Archbishop of Canterbury Justin Welby and Archbishop of York John Sentamu In separate essays, the Archbishops of Canterbury and York make the case for the living wage

The Archbishops of Canterbury and York have called for a rethink of the way poverty is addressed in the UK.

Wider uptake of the living wage would combat “the anxiety of bare subsistence”, according to the two most senior figures in the Church of England.

The comments feature in a new book edited by the Archbishop of York.

The prime minister’s spokesman said the government would continue to help families out of poverty.

Labour leader Ed Miliband welcomed the church leaders’ intervention and warned that the country was at risk of returning to the social divisions of the 1980s.

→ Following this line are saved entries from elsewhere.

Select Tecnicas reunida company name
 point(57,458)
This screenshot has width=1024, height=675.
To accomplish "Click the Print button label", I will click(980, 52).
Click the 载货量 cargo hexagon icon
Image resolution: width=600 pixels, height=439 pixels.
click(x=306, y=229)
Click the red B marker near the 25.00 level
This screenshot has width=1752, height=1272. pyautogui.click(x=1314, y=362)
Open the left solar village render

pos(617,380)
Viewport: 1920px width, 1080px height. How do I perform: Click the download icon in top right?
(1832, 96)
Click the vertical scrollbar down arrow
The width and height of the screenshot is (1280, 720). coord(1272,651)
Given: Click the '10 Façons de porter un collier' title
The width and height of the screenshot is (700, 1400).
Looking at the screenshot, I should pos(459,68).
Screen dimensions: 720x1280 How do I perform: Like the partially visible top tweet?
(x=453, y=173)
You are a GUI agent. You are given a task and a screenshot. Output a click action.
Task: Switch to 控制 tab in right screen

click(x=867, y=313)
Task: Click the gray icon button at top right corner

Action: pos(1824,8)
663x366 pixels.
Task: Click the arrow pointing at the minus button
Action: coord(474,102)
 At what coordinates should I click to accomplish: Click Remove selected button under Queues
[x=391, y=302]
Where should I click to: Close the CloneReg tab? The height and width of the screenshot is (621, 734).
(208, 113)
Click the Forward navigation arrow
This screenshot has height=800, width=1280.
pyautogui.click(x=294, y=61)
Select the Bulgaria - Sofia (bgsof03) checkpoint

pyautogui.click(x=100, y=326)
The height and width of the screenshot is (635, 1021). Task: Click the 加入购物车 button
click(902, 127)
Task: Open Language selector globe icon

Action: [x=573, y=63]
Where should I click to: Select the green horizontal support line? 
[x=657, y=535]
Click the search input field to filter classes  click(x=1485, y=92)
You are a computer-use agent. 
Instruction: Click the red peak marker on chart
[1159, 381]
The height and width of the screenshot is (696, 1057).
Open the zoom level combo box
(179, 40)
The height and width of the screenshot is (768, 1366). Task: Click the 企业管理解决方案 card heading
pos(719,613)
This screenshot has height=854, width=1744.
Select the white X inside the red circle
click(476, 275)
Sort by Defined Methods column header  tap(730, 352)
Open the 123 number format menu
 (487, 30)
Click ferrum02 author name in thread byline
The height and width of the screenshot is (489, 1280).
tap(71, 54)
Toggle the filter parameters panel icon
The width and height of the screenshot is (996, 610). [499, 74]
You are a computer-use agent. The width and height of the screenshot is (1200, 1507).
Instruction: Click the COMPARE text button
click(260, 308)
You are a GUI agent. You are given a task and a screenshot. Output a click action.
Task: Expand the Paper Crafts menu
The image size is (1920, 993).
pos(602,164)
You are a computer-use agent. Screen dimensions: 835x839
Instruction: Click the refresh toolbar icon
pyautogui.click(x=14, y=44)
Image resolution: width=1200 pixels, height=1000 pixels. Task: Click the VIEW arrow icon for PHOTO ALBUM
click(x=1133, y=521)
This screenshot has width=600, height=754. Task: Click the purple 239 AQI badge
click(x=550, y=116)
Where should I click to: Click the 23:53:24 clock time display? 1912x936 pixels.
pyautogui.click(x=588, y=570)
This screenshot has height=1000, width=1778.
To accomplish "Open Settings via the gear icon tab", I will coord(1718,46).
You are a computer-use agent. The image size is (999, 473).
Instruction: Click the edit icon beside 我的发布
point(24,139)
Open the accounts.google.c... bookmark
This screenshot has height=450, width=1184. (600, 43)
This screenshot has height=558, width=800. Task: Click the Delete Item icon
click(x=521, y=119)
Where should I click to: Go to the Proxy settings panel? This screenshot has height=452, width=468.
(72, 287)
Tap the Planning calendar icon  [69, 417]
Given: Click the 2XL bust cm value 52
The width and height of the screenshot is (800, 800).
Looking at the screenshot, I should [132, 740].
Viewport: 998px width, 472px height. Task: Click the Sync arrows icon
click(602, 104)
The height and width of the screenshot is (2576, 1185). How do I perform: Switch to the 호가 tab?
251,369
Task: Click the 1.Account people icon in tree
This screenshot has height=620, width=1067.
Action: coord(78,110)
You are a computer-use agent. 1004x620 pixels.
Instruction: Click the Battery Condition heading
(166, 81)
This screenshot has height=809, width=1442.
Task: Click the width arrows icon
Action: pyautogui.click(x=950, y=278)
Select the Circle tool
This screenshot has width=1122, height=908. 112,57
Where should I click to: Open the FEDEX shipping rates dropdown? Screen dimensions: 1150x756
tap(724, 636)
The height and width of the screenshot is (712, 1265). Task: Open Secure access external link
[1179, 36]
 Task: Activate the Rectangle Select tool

In his introduction to the essay collection entitled “On Rock or Sand? Firm foundations for Britain’s future”, the Most Rev John Sentamu says the country is facing “a new poverty”.

Dr Sentamu writes: “The poor in this ‘age of austerity’ experience what I call a ‘new poverty’, where many of the ‘new poor’ are in work.”

“Once upon a time, you couldn’t really be living in poverty if you had regular wages. You could find yourself on a low income, but not living in poverty. That is no longer so.”

‘Hard-pressed families’

He continues: “Society has become a market society, with everything going to the highest bidder and the poor being left behind in the unceasing drive to increase the nation’s Gross Domestic Product.”

He also criticises politicians’ use of the phrase “hard-working families”, saying: “They should speak instead of ‘hard-pressed families’.”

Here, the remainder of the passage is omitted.